## [Exercise goal]
All the data should come back exactly as it was given.

## [The data]
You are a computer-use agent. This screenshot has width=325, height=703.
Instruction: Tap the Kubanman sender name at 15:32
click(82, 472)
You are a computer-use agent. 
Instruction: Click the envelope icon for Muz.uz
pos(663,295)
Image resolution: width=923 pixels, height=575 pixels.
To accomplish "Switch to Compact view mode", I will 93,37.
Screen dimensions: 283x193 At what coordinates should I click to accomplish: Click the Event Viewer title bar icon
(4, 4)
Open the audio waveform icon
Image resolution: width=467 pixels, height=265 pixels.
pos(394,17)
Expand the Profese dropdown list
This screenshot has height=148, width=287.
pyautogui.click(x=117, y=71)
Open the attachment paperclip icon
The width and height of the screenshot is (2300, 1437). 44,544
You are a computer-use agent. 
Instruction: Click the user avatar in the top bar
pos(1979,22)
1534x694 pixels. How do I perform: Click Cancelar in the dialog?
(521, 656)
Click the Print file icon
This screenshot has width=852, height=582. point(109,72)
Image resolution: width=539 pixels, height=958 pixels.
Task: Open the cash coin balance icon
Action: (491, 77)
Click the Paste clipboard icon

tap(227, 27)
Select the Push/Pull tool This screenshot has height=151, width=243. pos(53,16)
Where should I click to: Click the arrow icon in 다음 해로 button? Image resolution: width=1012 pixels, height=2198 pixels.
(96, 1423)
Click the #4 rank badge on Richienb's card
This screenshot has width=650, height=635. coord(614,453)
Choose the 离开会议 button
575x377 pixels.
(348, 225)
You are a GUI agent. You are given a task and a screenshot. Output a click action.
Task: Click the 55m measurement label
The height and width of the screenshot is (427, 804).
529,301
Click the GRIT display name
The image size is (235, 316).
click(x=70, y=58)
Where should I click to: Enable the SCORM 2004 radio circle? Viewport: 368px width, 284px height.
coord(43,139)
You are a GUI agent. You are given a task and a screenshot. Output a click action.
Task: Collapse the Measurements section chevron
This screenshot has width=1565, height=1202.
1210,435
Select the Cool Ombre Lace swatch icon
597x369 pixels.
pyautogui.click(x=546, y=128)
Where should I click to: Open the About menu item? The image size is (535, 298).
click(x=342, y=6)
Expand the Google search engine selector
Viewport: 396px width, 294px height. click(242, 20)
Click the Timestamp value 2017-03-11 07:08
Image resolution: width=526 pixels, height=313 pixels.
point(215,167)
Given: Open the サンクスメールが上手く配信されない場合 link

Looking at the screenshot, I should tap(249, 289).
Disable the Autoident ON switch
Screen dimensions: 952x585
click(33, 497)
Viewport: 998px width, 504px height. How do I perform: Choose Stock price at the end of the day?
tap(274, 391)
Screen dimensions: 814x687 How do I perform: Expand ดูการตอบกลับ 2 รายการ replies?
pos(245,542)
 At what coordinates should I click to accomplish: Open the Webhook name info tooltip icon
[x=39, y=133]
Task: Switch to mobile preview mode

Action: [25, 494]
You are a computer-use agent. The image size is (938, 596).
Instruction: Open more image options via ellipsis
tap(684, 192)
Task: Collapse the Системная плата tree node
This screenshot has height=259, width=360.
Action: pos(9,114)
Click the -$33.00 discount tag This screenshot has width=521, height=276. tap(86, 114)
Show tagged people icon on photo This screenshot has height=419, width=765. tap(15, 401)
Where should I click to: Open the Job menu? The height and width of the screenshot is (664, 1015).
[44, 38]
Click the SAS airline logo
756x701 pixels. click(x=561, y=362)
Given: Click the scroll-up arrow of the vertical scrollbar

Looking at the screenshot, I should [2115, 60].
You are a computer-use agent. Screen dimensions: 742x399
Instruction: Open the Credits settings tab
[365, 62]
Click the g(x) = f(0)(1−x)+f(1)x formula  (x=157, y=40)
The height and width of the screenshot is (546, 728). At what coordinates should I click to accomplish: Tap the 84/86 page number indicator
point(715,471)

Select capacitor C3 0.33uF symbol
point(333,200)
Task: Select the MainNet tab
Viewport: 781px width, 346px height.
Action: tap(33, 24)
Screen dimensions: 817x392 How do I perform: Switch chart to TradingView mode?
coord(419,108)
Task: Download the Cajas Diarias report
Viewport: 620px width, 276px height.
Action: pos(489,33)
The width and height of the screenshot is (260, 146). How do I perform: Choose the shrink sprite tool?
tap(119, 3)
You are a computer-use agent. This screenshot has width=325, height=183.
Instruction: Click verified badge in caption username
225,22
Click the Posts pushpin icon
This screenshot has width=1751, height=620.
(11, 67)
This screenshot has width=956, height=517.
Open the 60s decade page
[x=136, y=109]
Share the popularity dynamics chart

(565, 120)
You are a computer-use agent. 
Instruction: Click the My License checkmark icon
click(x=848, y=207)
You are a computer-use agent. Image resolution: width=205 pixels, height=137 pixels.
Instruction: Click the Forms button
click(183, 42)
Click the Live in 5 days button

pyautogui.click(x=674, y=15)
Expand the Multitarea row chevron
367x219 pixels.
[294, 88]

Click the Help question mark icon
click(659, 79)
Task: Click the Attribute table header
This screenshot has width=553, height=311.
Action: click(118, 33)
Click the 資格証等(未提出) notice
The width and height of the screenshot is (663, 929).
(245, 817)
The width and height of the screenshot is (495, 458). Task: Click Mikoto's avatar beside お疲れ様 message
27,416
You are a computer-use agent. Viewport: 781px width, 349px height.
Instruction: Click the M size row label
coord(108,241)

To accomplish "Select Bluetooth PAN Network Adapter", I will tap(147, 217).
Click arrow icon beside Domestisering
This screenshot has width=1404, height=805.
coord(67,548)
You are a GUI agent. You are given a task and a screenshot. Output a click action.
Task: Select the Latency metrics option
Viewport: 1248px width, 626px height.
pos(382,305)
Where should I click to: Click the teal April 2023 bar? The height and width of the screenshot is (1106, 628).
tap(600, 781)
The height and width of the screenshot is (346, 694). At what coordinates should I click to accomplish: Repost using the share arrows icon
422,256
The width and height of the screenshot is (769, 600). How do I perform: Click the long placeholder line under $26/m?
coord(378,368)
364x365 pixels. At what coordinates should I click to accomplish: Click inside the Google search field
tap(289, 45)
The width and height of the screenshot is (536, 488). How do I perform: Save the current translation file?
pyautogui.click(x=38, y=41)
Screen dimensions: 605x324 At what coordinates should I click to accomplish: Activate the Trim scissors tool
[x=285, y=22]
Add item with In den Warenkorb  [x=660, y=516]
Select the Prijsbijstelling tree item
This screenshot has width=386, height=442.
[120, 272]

## [Exercise response]
You are a computer-use agent. This screenshot has width=325, height=703.
Instruction: Tap the Kubanman sender name at 15:32
click(82, 472)
You are a computer-use agent. 
Instruction: Click the envelope icon for Muz.uz
pos(663,295)
Image resolution: width=923 pixels, height=575 pixels.
To accomplish "Switch to Compact view mode", I will 93,37.
Screen dimensions: 283x193 At what coordinates should I click to accomplish: Click the Event Viewer title bar icon
(4, 4)
Open the audio waveform icon
Image resolution: width=467 pixels, height=265 pixels.
pos(394,17)
Expand the Profese dropdown list
This screenshot has height=148, width=287.
pyautogui.click(x=117, y=71)
Open the attachment paperclip icon
The width and height of the screenshot is (2300, 1437). 44,544
You are a computer-use agent. 
Instruction: Click the user avatar in the top bar
pos(1979,22)
1534x694 pixels. How do I perform: Click Cancelar in the dialog?
(521, 656)
Click the Print file icon
This screenshot has width=852, height=582. point(109,72)
Image resolution: width=539 pixels, height=958 pixels.
Task: Open the cash coin balance icon
Action: (491, 77)
Click the Paste clipboard icon

tap(227, 27)
Select the Push/Pull tool This screenshot has height=151, width=243. pos(53,16)
Where should I click to: Click the arrow icon in 다음 해로 button? Image resolution: width=1012 pixels, height=2198 pixels.
(96, 1423)
Click the #4 rank badge on Richienb's card
This screenshot has width=650, height=635. coord(614,453)
Choose the 离开会议 button
575x377 pixels.
(348, 225)
You are a GUI agent. You are given a task and a screenshot. Output a click action.
Task: Click the 55m measurement label
The height and width of the screenshot is (427, 804).
529,301
Click the GRIT display name
The image size is (235, 316).
click(x=70, y=58)
Where should I click to: Enable the SCORM 2004 radio circle? Viewport: 368px width, 284px height.
coord(43,139)
You are a GUI agent. You are given a task and a screenshot. Output a click action.
Task: Collapse the Measurements section chevron
This screenshot has width=1565, height=1202.
1210,435
Select the Cool Ombre Lace swatch icon
597x369 pixels.
pyautogui.click(x=546, y=128)
Where should I click to: Open the About menu item? The image size is (535, 298).
click(x=342, y=6)
Expand the Google search engine selector
Viewport: 396px width, 294px height. click(242, 20)
Click the Timestamp value 2017-03-11 07:08
Image resolution: width=526 pixels, height=313 pixels.
point(215,167)
Given: Open the サンクスメールが上手く配信されない場合 link

Looking at the screenshot, I should tap(249, 289).
Disable the Autoident ON switch
Screen dimensions: 952x585
click(33, 497)
Viewport: 998px width, 504px height. How do I perform: Choose Stock price at the end of the day?
tap(274, 391)
Screen dimensions: 814x687 How do I perform: Expand ดูการตอบกลับ 2 รายการ replies?
pos(245,542)
 At what coordinates should I click to accomplish: Open the Webhook name info tooltip icon
[x=39, y=133]
Task: Switch to mobile preview mode

Action: [25, 494]
You are a computer-use agent. The image size is (938, 596).
Instruction: Open more image options via ellipsis
tap(684, 192)
Task: Collapse the Системная плата tree node
This screenshot has height=259, width=360.
Action: pos(9,114)
Click the -$33.00 discount tag This screenshot has width=521, height=276. tap(86, 114)
Show tagged people icon on photo This screenshot has height=419, width=765. tap(15, 401)
Where should I click to: Open the Job menu? The height and width of the screenshot is (664, 1015).
[44, 38]
Click the SAS airline logo
756x701 pixels. click(x=561, y=362)
Given: Click the scroll-up arrow of the vertical scrollbar

Looking at the screenshot, I should [2115, 60].
You are a computer-use agent. Screen dimensions: 742x399
Instruction: Open the Credits settings tab
[365, 62]
Click the g(x) = f(0)(1−x)+f(1)x formula  (x=157, y=40)
The height and width of the screenshot is (546, 728). At what coordinates should I click to accomplish: Tap the 84/86 page number indicator
point(715,471)

Select capacitor C3 0.33uF symbol
point(333,200)
Task: Select the MainNet tab
Viewport: 781px width, 346px height.
Action: tap(33, 24)
Screen dimensions: 817x392 How do I perform: Switch chart to TradingView mode?
coord(419,108)
Task: Download the Cajas Diarias report
Viewport: 620px width, 276px height.
Action: pos(489,33)
The width and height of the screenshot is (260, 146). How do I perform: Choose the shrink sprite tool?
tap(119, 3)
You are a computer-use agent. This screenshot has width=325, height=183.
Instruction: Click verified badge in caption username
225,22
Click the Posts pushpin icon
This screenshot has width=1751, height=620.
(11, 67)
This screenshot has width=956, height=517.
Open the 60s decade page
[x=136, y=109]
Share the popularity dynamics chart

(565, 120)
You are a computer-use agent. 
Instruction: Click the My License checkmark icon
click(x=848, y=207)
You are a computer-use agent. Image resolution: width=205 pixels, height=137 pixels.
Instruction: Click the Forms button
click(183, 42)
Click the Live in 5 days button

pyautogui.click(x=674, y=15)
Expand the Multitarea row chevron
367x219 pixels.
[294, 88]

Click the Help question mark icon
click(659, 79)
Task: Click the Attribute table header
This screenshot has width=553, height=311.
Action: click(118, 33)
Click the 資格証等(未提出) notice
The width and height of the screenshot is (663, 929).
(245, 817)
The width and height of the screenshot is (495, 458). Task: Click Mikoto's avatar beside お疲れ様 message
27,416
You are a computer-use agent. Viewport: 781px width, 349px height.
Instruction: Click the M size row label
coord(108,241)

To accomplish "Select Bluetooth PAN Network Adapter", I will tap(147, 217).
Click arrow icon beside Domestisering
This screenshot has width=1404, height=805.
coord(67,548)
You are a GUI agent. You are given a task and a screenshot. Output a click action.
Task: Select the Latency metrics option
Viewport: 1248px width, 626px height.
pos(382,305)
Where should I click to: Click the teal April 2023 bar? The height and width of the screenshot is (1106, 628).
tap(600, 781)
The height and width of the screenshot is (346, 694). At what coordinates should I click to accomplish: Repost using the share arrows icon
422,256
The width and height of the screenshot is (769, 600). How do I perform: Click the long placeholder line under $26/m?
coord(378,368)
364x365 pixels. At what coordinates should I click to accomplish: Click inside the Google search field
tap(289, 45)
The width and height of the screenshot is (536, 488). How do I perform: Save the current translation file?
pyautogui.click(x=38, y=41)
Screen dimensions: 605x324 At what coordinates should I click to accomplish: Activate the Trim scissors tool
[x=285, y=22]
Add item with In den Warenkorb  [x=660, y=516]
Select the Prijsbijstelling tree item
This screenshot has width=386, height=442.
[120, 272]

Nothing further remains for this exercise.